Dungeon Siege III features four different characters. Depending on which character the player chooses, the plot is subtly altered, with the other three characters later available as AI controlled companions or as characters for other players via the Multiplayer feature.
- Lucas Montbarron: The youngest son of Hugh Montbarron, the Grand Master of the 10th Legion at the time of their last fight against Jeyne Kassynder 30 years before the game's setting. He is also a descendent of the first Lady Montbarron, the protagonist of Dungeon Siege, who is commonly only referred to as "The Farmer" (Dungeon Siege III takes place 150 years after the first game). Lucas fights with a one-handed sword and shield or a two-handed sword.
- Anjali: An archon, a member of a servant race to the lost creator gods. As a mythical being, she can shift between human form, fighting with a spear, and elemental fire form.
- Reinhart Manx: A descendant of Merik the mage (from the first game) and therefore is able to fight with magic at range and in close combat.
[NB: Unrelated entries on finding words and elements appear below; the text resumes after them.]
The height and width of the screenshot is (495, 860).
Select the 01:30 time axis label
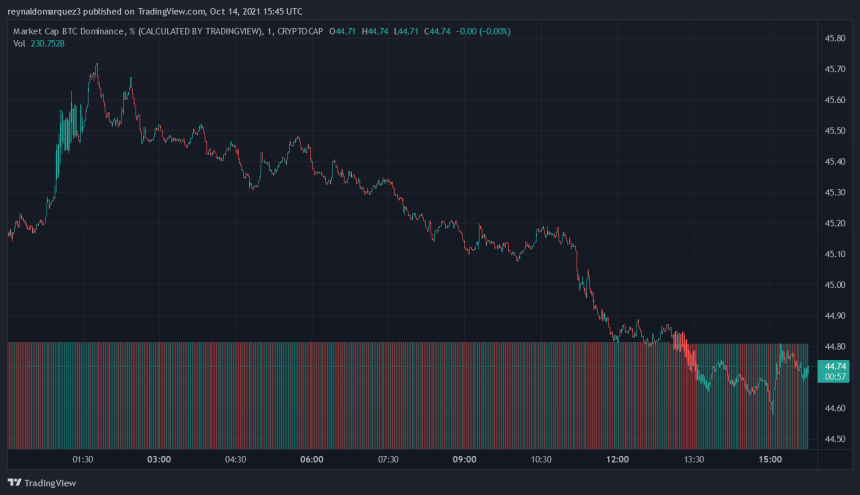tap(83, 460)
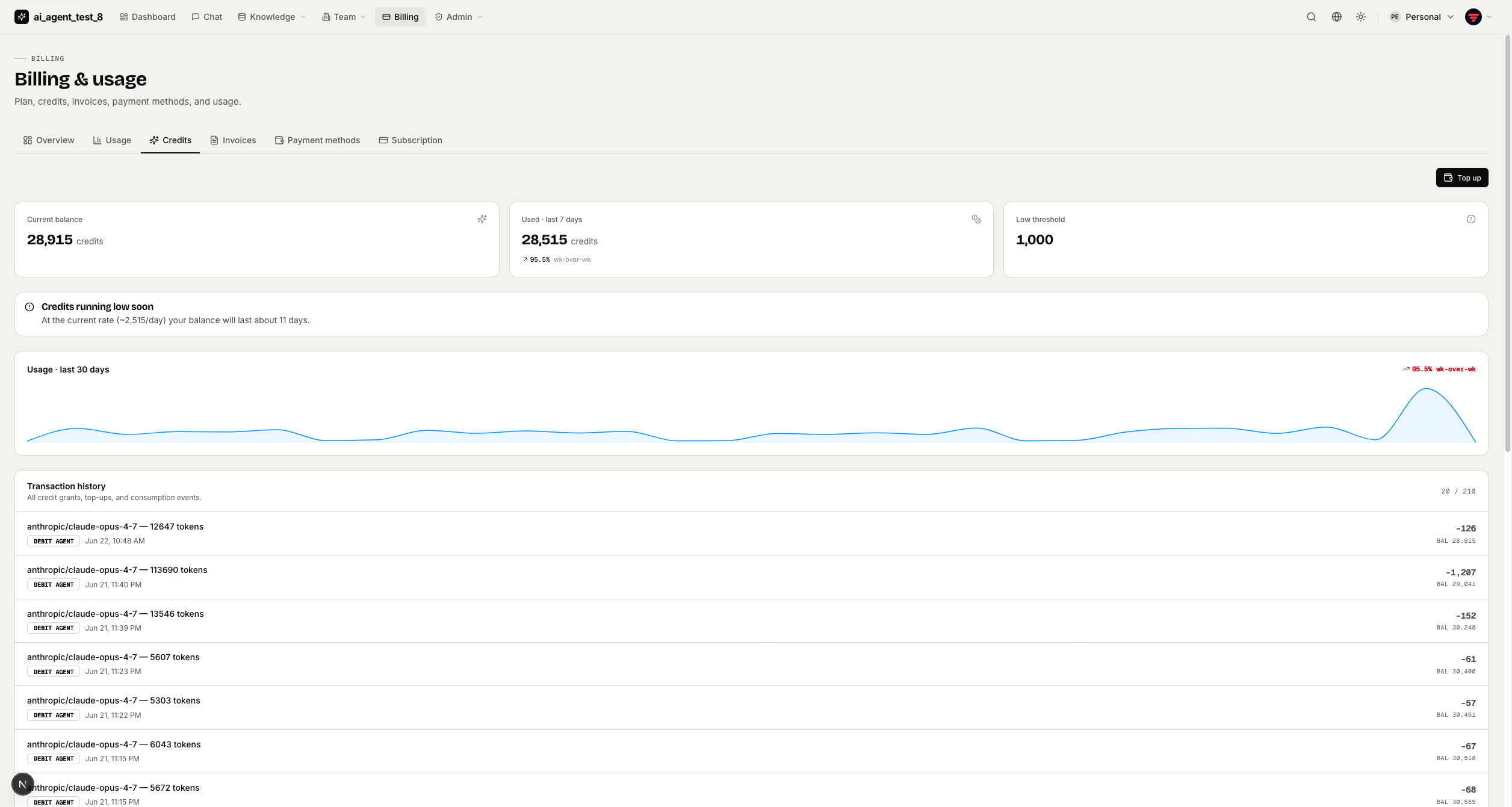This screenshot has height=807, width=1512.
Task: Expand the Team dropdown menu
Action: click(344, 17)
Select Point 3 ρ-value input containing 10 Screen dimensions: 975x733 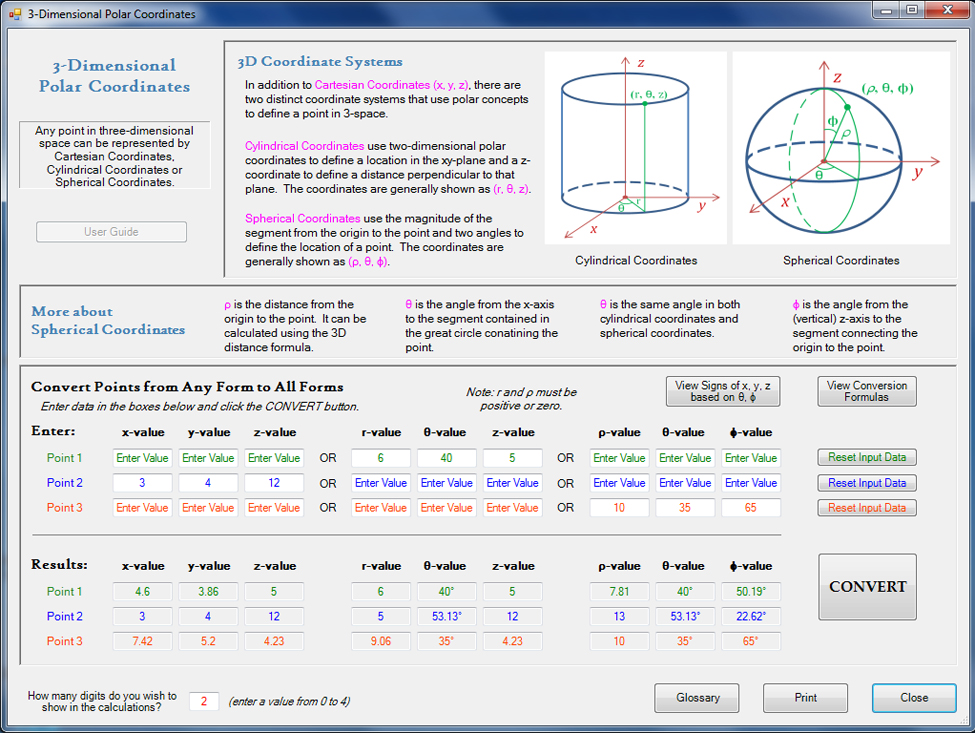(x=619, y=508)
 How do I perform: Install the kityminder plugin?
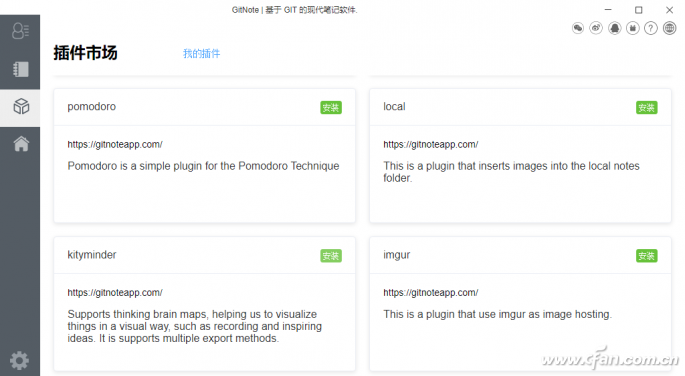coord(331,256)

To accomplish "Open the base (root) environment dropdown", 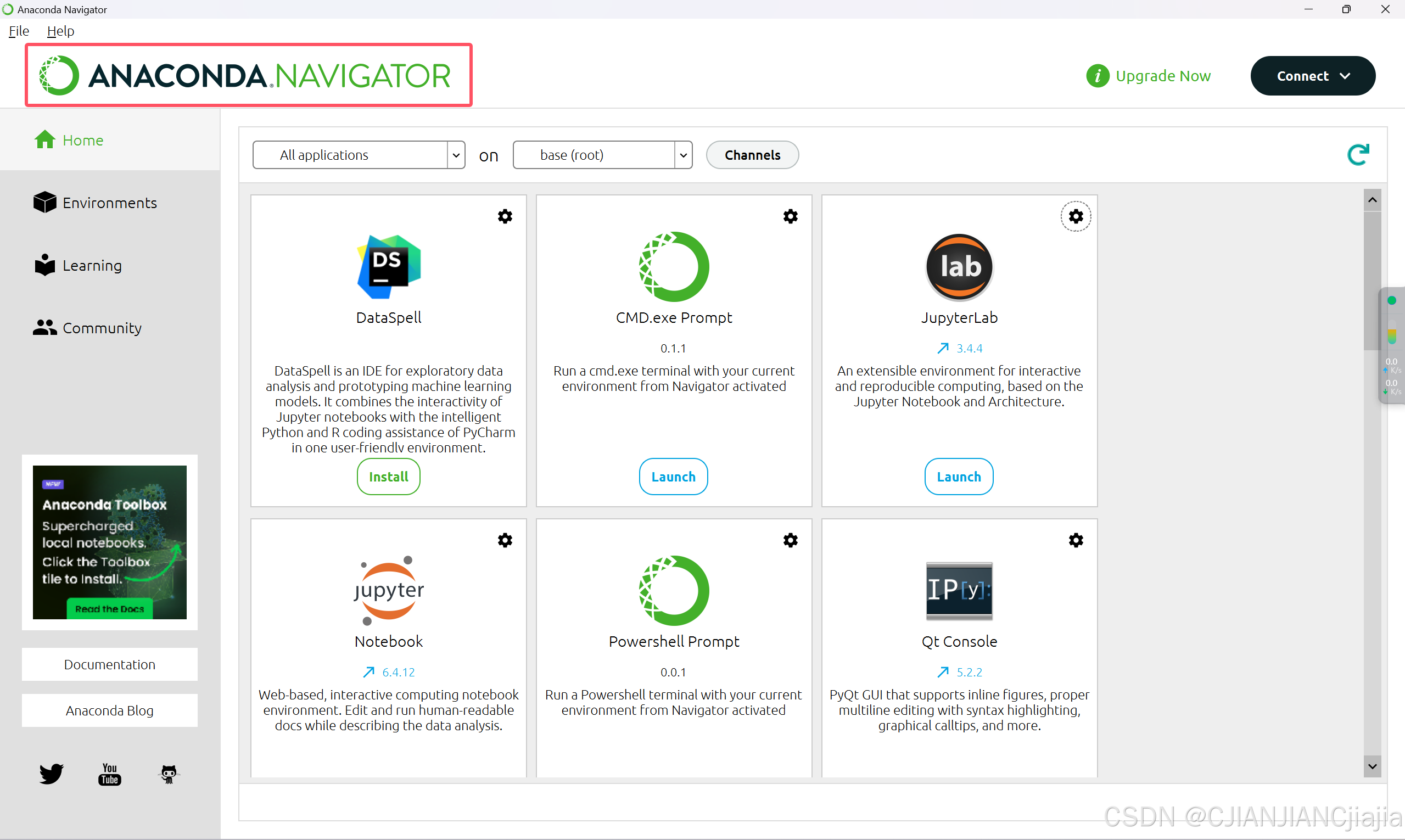I will pos(683,155).
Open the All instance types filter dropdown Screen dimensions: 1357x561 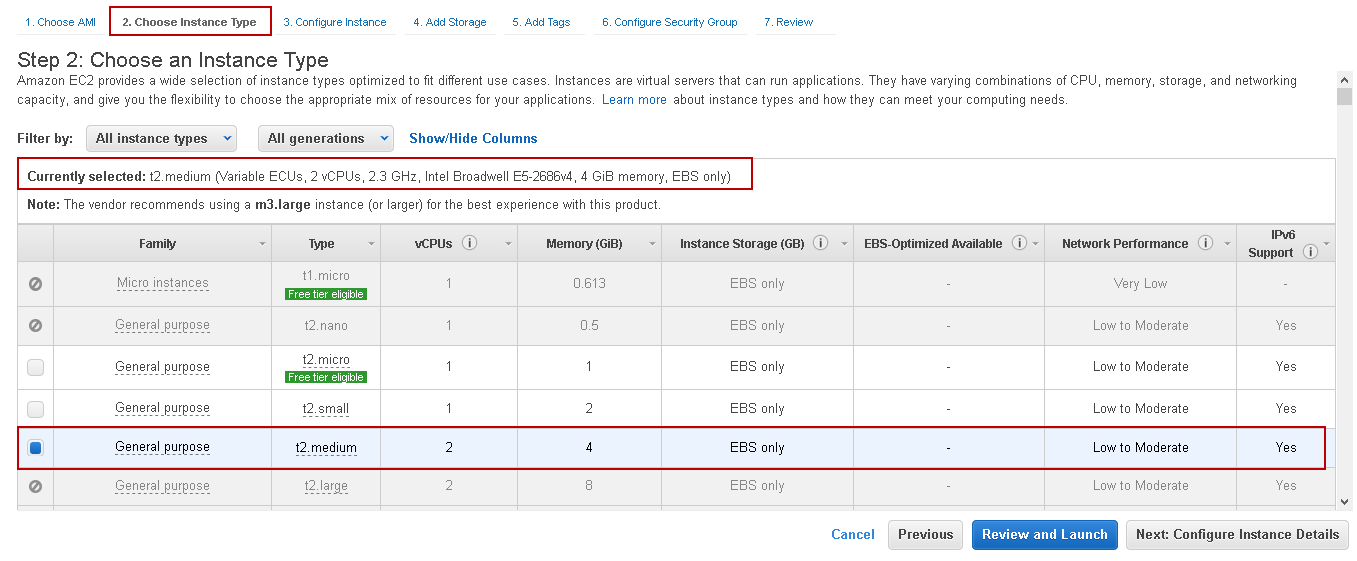coord(161,138)
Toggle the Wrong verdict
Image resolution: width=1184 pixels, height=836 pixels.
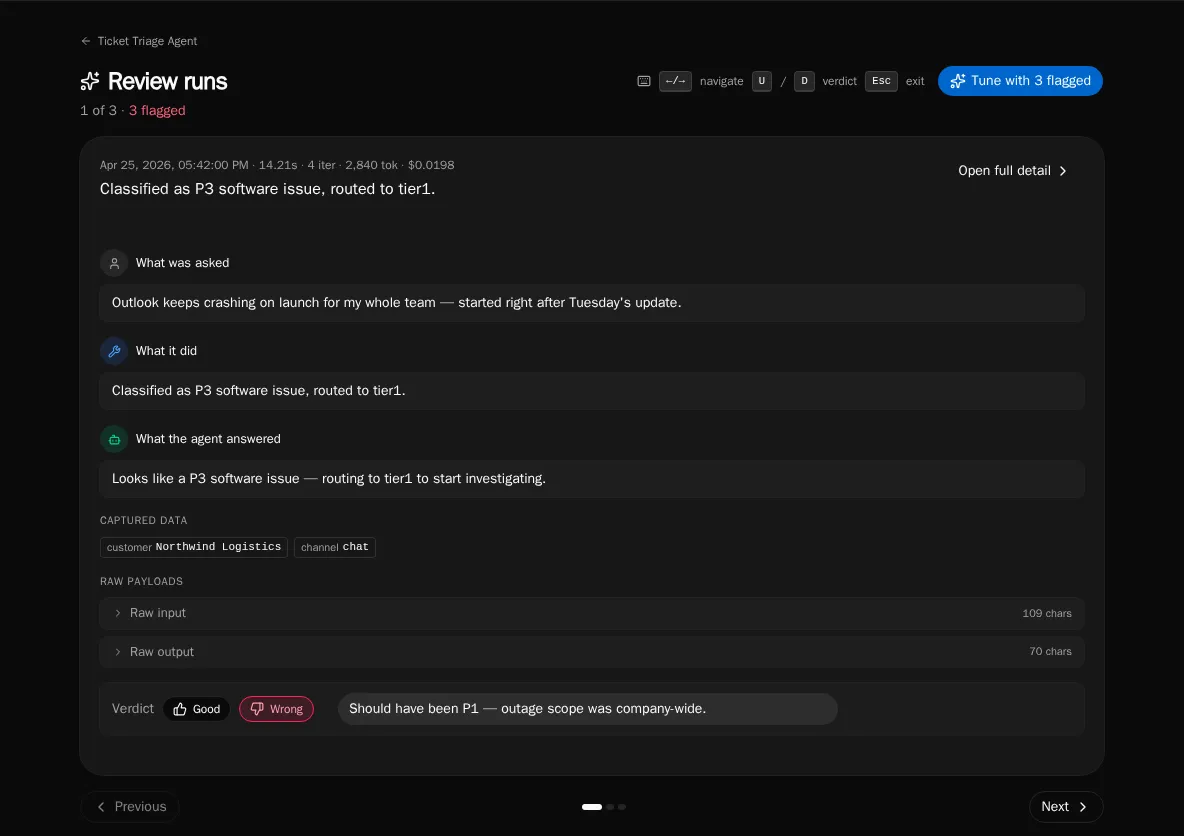coord(276,708)
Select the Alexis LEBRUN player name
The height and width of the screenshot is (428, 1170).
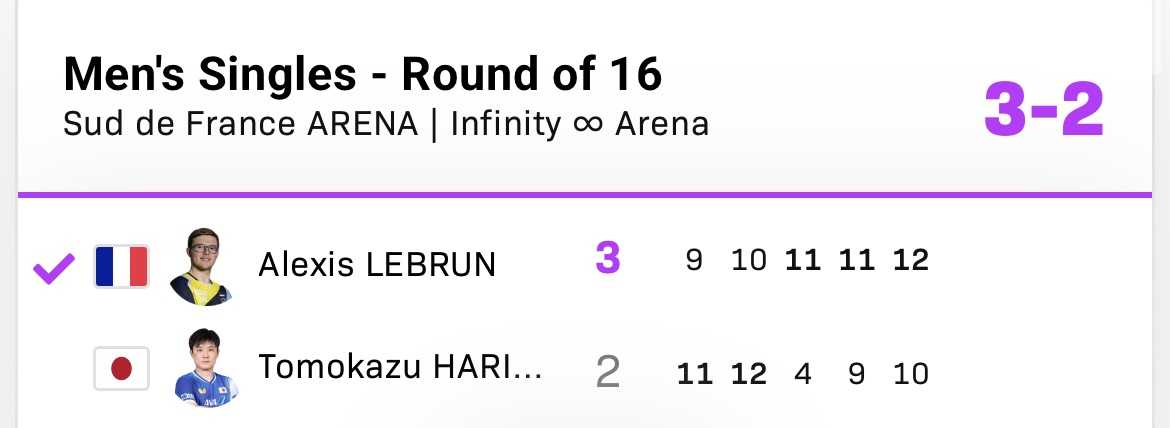click(x=377, y=265)
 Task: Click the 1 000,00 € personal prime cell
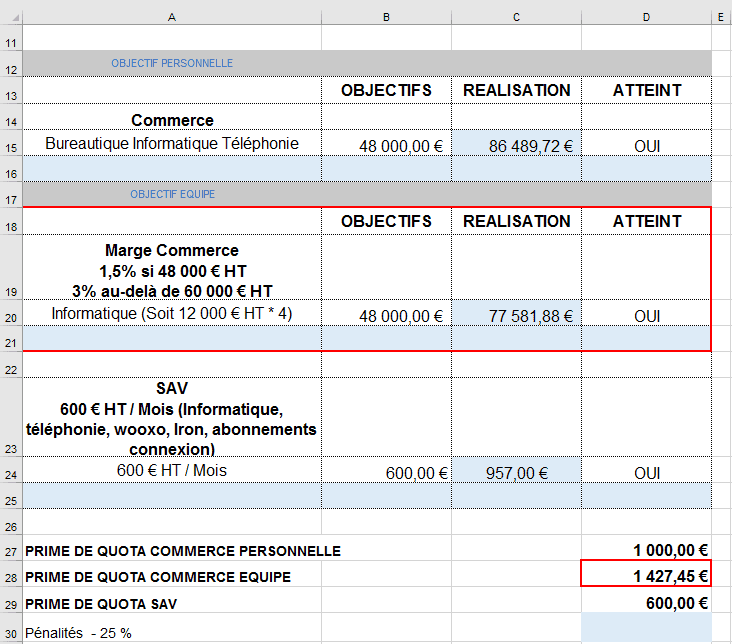646,550
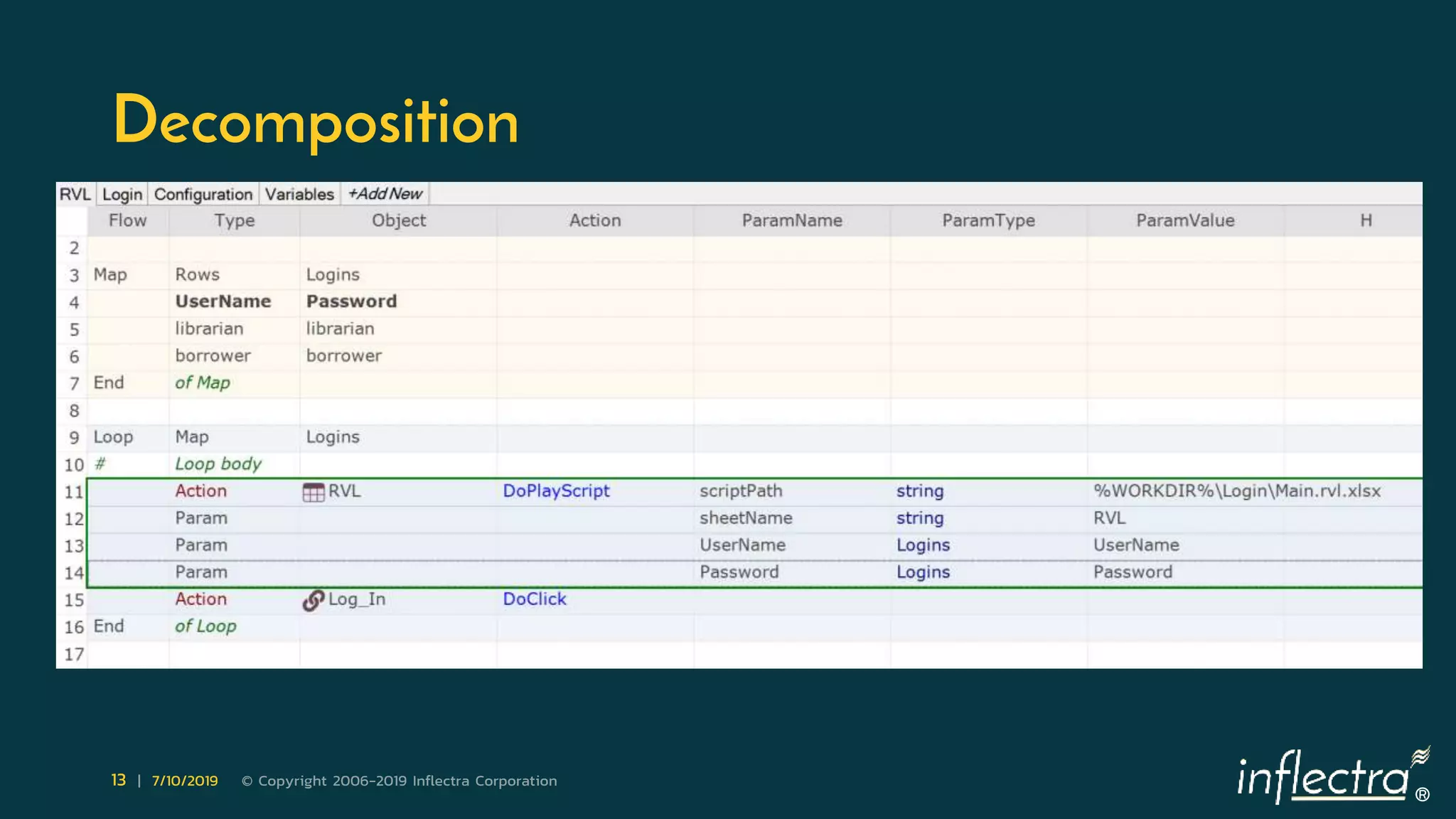
Task: Select the Object column header
Action: 398,220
- Katarina: The illegitimate daughter of Hugh Montbarron and a Lescanzi witch. She fights with a long-range rifle or a pair of shotguns at close range; Rebecca Grant modeled for Katarina's character.
Development and release
Chris Taylor, the original creator of Dungeon Siege, served as an advisor during the development of the game. It is the third game in the series not to be developed by Gas Powered Games (after Dungeon Siege: Legends of Aranna by Mad Doc Software and Dungeon Siege: Throne of Agony by SuperVillain Studios) and the first to be published by Square Enix after it acquired the complete ownership of the Dungeon Siege franchise. After the release, a number of players complained about the controls on the PC version of the game, prompting the developer Obsidian Entertainment to address those concerns.
Dungeon Siege III: Treasures of the Sun
Dungeon Siege III: Treasures of the Sun was released on October 25, 2011, as "downloadable content" (DLC) for Dungeon Siege III. It features a new location, several new monster types, three new obtainable perks, and raises the level cap to 35. The story follows the protagonist(s) on a journey to Aranoi desert, where an undead outbreak is taking place, in search of a long lost Legion spy and the mysterious "greatest treasure of the Azunite church". According to Destructoid, the downloadable content offers approximately five hours of added play time to the base game.
The title received a lukewarm response from critics, earning a Metacritic score of 72, 71 and 73 for the Xbox 360, PlayStation 3 and Windows platforms respectively. Charles Onyett of IGN stated that "Obsidian Entertainment's take on the Dungeon Siege franchise has some merit. The core combat system is well-designed, offering a small but useful set of abilities for each character class. The varied enemy encounters encourage the frequent use of abilities and the dodge mechanic, which makes the basic gameplay whittling down the health bars of enemies satisfying. But the rest of the game mostly falters, unfortunately, to a degree that overshadows its achievements. Dungeon Siege III is a dungeon crawler with a boring loot table, poorly implemented multiplayer, and little lasting incentive to continue running around the world once the tedious story ends." Game Informer states that the graphics are dazzling and the character models are beautiful especially when they are zoomed in on. GamesMaster criticised the repetitive nature of the gameplay but acknowledged that the multiplayer co-op was enjoyable.